Seven years after Copenhagen-based Genmab inked a collaboration deal with Seattle Genetics, the US biotech has decided to opt-in on a development partnership.

The pact struck in 2010 gave Genmab rights to Seattle Genetics antibody-drug conjugate tech so it could work on a new approach for its HuMax-TF antibody targeting the tissue factor antigen. A year later they struck a deal giving Seattle Genetics an opt-in on tisotumab vedotin, now in several Phase I/II studies for solid tumors, including recurrent cervical cancer.

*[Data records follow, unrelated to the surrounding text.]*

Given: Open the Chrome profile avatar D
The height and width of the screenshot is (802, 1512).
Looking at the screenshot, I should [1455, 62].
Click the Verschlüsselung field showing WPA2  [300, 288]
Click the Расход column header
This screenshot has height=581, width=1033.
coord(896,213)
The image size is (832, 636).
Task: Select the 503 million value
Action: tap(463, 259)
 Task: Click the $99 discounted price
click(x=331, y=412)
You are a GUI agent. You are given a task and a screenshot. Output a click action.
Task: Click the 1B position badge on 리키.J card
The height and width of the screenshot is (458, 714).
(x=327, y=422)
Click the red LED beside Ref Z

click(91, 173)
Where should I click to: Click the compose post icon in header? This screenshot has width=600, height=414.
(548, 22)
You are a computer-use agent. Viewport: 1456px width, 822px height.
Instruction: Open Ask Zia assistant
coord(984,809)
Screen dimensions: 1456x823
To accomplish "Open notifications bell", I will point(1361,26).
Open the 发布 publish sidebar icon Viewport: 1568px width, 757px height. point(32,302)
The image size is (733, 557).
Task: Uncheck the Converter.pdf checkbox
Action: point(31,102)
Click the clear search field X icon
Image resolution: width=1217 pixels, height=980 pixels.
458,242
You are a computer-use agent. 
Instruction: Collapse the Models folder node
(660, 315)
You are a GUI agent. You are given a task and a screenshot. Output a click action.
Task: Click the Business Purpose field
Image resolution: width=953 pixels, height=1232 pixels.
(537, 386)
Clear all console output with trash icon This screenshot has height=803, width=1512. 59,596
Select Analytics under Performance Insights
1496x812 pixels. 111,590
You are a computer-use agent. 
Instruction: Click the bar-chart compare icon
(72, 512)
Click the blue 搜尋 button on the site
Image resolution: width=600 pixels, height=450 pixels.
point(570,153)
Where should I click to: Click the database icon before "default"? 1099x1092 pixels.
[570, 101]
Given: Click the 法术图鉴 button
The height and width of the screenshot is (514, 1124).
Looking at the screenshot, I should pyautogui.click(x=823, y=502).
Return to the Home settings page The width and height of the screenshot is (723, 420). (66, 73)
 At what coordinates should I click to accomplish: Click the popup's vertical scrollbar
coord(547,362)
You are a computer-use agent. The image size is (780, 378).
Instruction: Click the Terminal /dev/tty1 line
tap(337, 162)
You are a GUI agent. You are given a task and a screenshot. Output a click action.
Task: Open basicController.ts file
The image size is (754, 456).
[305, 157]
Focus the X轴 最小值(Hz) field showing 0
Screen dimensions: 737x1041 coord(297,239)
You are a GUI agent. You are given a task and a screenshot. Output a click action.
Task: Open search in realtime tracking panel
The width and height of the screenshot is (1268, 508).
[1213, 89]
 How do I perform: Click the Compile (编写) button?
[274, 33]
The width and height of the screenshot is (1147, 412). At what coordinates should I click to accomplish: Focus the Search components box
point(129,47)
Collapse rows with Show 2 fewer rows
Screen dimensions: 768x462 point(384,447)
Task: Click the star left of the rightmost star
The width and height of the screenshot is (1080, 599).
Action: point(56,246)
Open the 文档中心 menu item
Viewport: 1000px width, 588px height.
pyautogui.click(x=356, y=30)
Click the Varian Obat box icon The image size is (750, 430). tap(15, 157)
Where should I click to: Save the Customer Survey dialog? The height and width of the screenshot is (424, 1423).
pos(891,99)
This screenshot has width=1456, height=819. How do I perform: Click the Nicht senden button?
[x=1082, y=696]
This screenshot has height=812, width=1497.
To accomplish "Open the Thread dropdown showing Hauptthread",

Whatever data that early program has produced was good enough to persuade Seattle Genetics to agree to share the development costs and any profits 50/50.

Seattle Genetics has run into a series of late-stage mishaps over the past year. The biotech was forced to scrap a Phase III study of vadastuximab and halt a slate of other trials as researchers puzzled out what caused an imbalance of deaths between the drug and control arms. Just a few weeks before the June imbroglio, Seattle Genetics was also forced to throw the towel in on a $2 billion deal to collaborate with Immunomedics, further limiting its late-stage effort. Seattle Genetics mainstay franchise drug did score a win on frontline Hodgkin lymphoma at the end of H1, but the gain was so marginal that some analysts fretted it looked like the kind of small advantage that may not be worth much commercially.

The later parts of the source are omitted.